Jedinák, M., Prieložný, S., Šmidovič, R.

Slovenská elektrizačná prenosová sústava a.s., Obchodná 2, 010 08 Žilina, Slovak Republic martin.jedinak@sepsas.sk, stanislav.prielozny@sepsas.sk, rastislav.smidovic@sepsas.sk

Abstract

Topology changes (reconfigurations) in the transmission system are effective remedial actions to restore fulfilling of the N-1 security principle. In the transmission system of the Slovak Republic are prepared several scenarios of possible reconfigurations, especially in the substation Varín and substation Lemešany. The paper describes reasons of reconfiguration necessity, preparation process, testing process, test results and comparison with expected results from simulation calculations. The conclusion summarizes advantages and disadvantages of the reconfiguration implementation in the transmission system, recommendations for real-time operation, including coordination with neighbouring transmission system operators and affected distribution system operators.

Keywords

real-time operation, operational limits, N-1 security principle, remedial actions, topology change 1 INTRODUCTION

Operation of interconnected power system CE ENTSO-E is based on the principle, that each transmission system operator is responsible for operation of his own control area. The fundamental planning criterion and transmission system operation is the (N-1) security principle, which guarantees the system security in case of one element outage. Operation Handbook RG CE Policy 3 defines framework rules for safety of transmission system operation with aim to prevent any spread of a single event, i.e. outage of one element in the transmission system affecting international operation, the so-called principle “no cascading outside my border”[1].

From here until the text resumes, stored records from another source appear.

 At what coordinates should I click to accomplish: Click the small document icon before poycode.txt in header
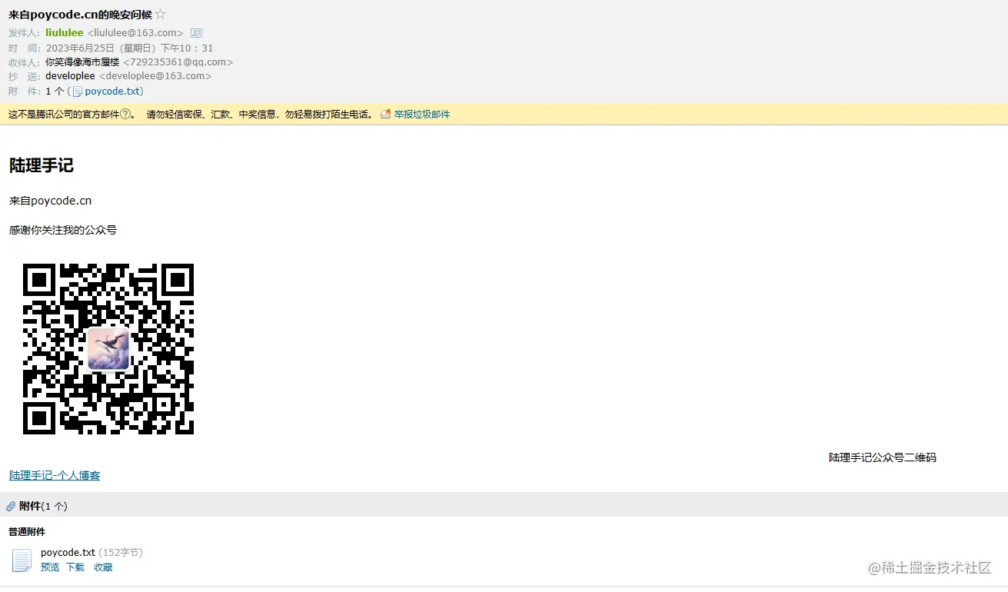point(78,91)
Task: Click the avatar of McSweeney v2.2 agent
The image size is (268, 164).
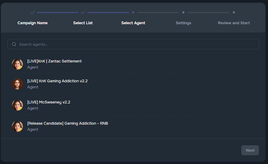Action: pos(17,105)
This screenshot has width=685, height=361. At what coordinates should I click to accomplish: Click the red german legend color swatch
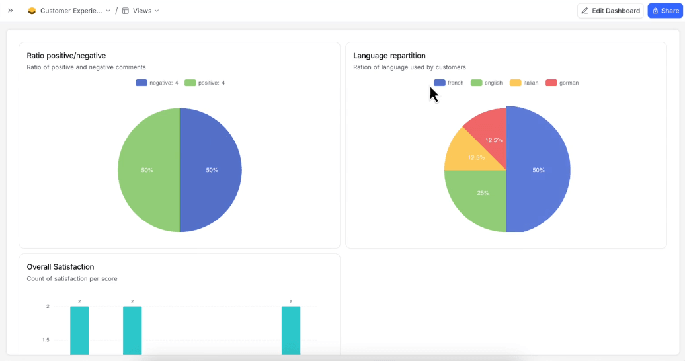pyautogui.click(x=551, y=83)
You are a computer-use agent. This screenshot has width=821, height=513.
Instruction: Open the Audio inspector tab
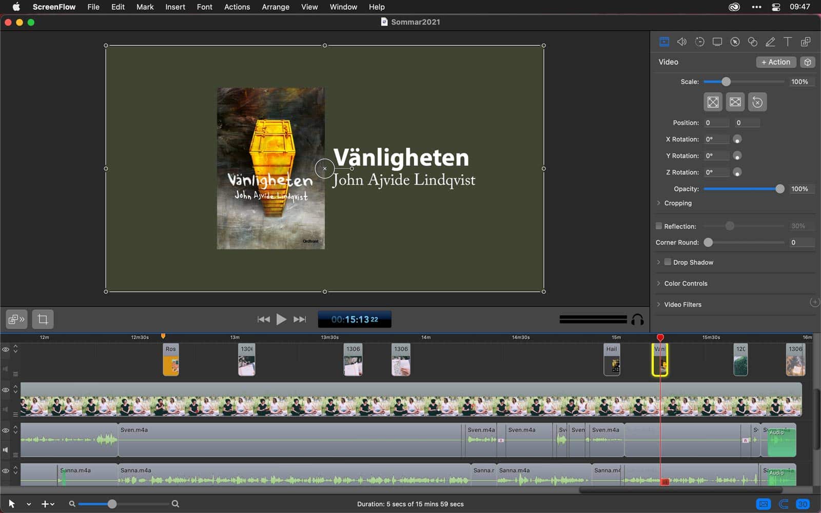[682, 42]
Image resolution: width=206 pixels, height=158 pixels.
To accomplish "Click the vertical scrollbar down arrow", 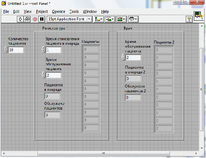I will tap(202, 148).
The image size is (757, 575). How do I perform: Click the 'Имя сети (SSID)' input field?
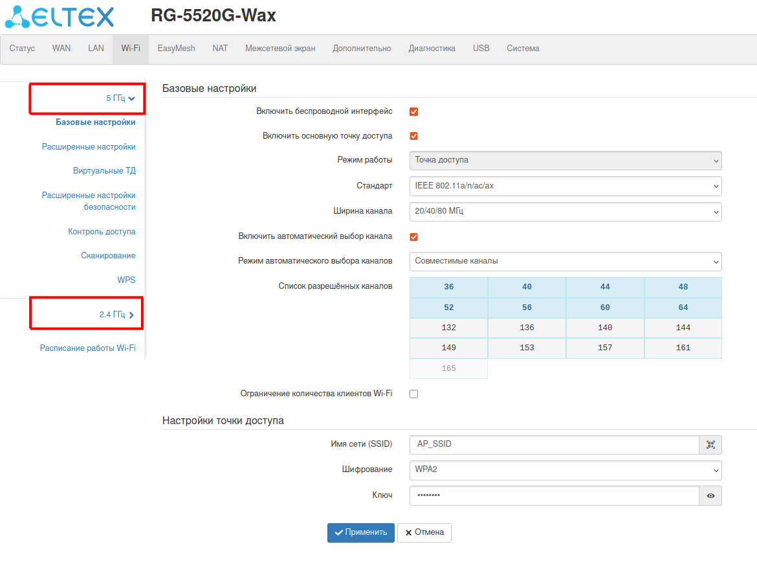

The electricity production increase from renewable sources in the Baltic and North Sea, large import of electricity in some countries of South and South-East Europe as well as by the trend of electricity prices in these areas cause increased transit of electricity over long distances. Commercially agreed exchange of electricity in some cross-border profiles does not match with real power flow. Due to physical properties of interconnections between export and import areas, there arise unscheduled circle flows, which are concluded through the transmission systems, in which the power exchange has not been commercially agreed. These unscheduled power flows cause violation of the (N-1) criterion in some countries of central Europe, including Slovakia.

Operation Handbook RG CE Policy 3 defines the measures, which could be implemented by transmission system operators to solve situation of nonfulfilling of the (N-1) security principle, as follows:

• cancellation of scheduled maintenance, or break of all works in real-time operation utilizing standby time,

• coordinated topology changes (network reconfiguration),

• use of phase shifter transformers,

• contracted generation re-dispatch within the TSO’s own control area,

• counter-trading with neighbouring control areas,

• reduction of interconnection capacities,

• manual load shedding (in Slovakia: Consumption limiting plan) [1].

After performed analysis it was shown, that the most effective remedial action to restore the transmission system of the Slovak Republic to fulfillment of the N1 security principle, was the reconfiguration implementation.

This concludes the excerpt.